Do Health Insurers Deserve the Latest Public Hit?

by Dan Diamond, California Healthline Contributing Editor

The federal health reform law arguably wouldn’t have passed Congress if not for health insurers — a dubious and accidental achievement, in the eyes of many payers.

Anthem Blue Cross’ early 2010 decision to hike rates by as much as 39% provided the political cover for some House Democrats to back the reform bill, which at the time was idling in Congress. Seizing the moment, the legislation’s supporters bashed insurers’ behavior and argued that reforms would slow premium hikes while ending the industry’s worst practices, like rescinding coverage from sick patients.

Recent weeks are starting to echo last spring.

A year into the federal overhaul, health insurance premiums are still rising and small businesses have been disproportionately hit, the New York Times notes. In California, Anthem Blue Cross has again announced a rate hike, effective May 1, which means that some policyholders will face a cumulative rise in premiums of more than 40% in less than a year. Blue Shield of California also plans to raise rates by as much as 59%, prompting anger and public protests last week.

Insurers say that soaring health care costs have forced them to raise their rates. But patient advocates blame another culprit: Wall Street.

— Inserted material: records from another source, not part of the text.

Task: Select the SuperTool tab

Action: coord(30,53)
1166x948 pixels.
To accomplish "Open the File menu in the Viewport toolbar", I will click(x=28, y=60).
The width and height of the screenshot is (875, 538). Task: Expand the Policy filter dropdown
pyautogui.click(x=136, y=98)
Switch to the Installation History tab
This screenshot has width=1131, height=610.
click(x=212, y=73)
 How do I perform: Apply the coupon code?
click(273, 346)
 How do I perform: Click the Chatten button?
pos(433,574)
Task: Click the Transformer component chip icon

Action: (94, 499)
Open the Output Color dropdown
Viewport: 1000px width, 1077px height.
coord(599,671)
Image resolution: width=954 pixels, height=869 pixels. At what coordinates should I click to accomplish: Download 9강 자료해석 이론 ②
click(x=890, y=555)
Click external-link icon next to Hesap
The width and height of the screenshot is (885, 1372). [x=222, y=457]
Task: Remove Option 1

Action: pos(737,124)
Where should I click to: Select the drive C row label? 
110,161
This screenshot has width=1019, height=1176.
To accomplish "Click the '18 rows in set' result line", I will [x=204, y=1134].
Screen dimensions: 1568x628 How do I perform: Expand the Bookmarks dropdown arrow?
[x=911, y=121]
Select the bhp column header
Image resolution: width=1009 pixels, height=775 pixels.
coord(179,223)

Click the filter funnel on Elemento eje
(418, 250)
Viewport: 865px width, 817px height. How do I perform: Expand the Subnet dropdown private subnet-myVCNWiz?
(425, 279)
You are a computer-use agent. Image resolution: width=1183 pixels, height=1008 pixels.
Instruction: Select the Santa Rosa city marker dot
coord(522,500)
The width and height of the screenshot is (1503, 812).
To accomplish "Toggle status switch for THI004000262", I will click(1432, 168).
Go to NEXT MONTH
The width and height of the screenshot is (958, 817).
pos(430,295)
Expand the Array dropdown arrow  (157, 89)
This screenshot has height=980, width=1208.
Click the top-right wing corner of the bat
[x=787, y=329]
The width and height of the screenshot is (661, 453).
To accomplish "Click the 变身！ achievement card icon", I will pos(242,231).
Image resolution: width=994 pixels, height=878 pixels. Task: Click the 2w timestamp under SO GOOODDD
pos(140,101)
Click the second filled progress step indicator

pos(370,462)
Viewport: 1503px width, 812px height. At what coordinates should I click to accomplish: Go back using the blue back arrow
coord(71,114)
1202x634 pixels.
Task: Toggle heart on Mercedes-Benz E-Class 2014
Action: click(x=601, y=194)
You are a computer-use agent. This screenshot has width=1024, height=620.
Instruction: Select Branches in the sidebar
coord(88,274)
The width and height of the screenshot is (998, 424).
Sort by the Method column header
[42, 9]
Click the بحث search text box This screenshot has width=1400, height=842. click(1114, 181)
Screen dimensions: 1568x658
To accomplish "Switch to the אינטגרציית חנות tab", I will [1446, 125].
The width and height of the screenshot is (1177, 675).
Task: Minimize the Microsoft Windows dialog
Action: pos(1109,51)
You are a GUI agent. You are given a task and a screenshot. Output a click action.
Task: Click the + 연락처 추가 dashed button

Point: Health Insurers’ Profits Must Be Reined In

Consumer watchdog Health Care for America Now released a report last week that found the nation’s five largest health insurers had collectively profited by $11.7 billion in 2010. According to the HCAN analysis, the five companies’ profits increased by 51% between 2008 and 2010, with the group citing “Wall Street-driven trends,” like spending less on medical care and collecting more in premiums. The “companies’ financial success is the result of a business model that avoids risk and provides less care,” said Ethan Rome, HCAN’s executive director. The group cites the report as evidence for maintaining the health law.

Others say that focusing on profit margins ignores a statistic that further illustrates insurers’ financial strength: return on equity. The companies are required to carry significant capital in order to cover potential payouts, which tends to tamp down year-to-year profits as insurers stockpile considerable assets. Moreover, “insurance companies rarely ever lose money … they just lay off their staff and start denying claims,” one commenter wrote on economist Tyler Cowen’s financial blog. “That’s what has people upset, not the relative profit margin but rather the consistent profits.”

Counterpoint: Health Insurers Are Less Profitable Than Many Assume

However, some argue that private insurers are being unfairly demonized — again — and their financial success is being dramatically overblown.

Forbes blogger Avik Roy contends that “health insurance is one of the least profitable industries in America.” According to Roy, publicly traded health insurers averaged a “measly 4%” profit margin in 2010, compared with profit margins of 20% for cigarette manufacturers, 13% for soft-drink manufacturers. “If health insurers are profit-hoarding devils, so is the rest of the private economy,” Roy concludes.

Meanwhile, a Government Accountability Office report released last week found the federal government made about $48 billion in improper payments to traditional Medicare fee-for-service plans in 2010. Noting that Medicare fraud represented nearly $4 to every $1 in top insurers’ profits, Jeffrey Anderson of the Weekly Standard concludes that “private insurers may never manage to make nearly as much money as government-run health care programs manage to lose.”

Further, some argue that health providers — and not payers — have more pricing power in the nation’s health care system and deserve greater responsibility for spiraling health costs. Trying to tamp down rising premiums in his state, New Hampshire Gov. John Lynch (D) recently called for a moratorium on new hospital construction, arguing that hospitals are using “excess cash” for “advertising, trying to attract market share from each other, buying physician and laboratory practices across the state, and then increasing overhead charges to patients.”

Looking Ahead: Premium Hikes Promise Continued Scrutiny

The dust-up over insurer profits is setting the table for the next big fight: how the federal health reform law will oversee payers and guard against unnecessary rate hikes.

CMS has laid out its proposal on which information insurers will have to disclose to consumers about excessive premium rate increases. However, Consumer Watchdog warns that many health insurers could keep their reasons for hiking rates a secret under the current plan.

Citing local payers’ planned rate hikes, a San Francisco Chronicle editorial argues that the California Legislature should approve a bill (AB 52) to give the insurance commissioner the power to reject some premium increases. According to the editorial, “Californians deserve to have reasonable prices for health care. These increases are not.”

Meanwhile, insurers are pushing back on other aspects of the reform law, such as requirements to spend a certain amount of premium dollars on patient care. Former Cigna executive Wendell Potter contends that if insurance industry leaders “get what they’re lobbying for, the [medical-loss ratio] requirement will essentially be meaningless, and consumers will probably never see a dime of the promised rebates.”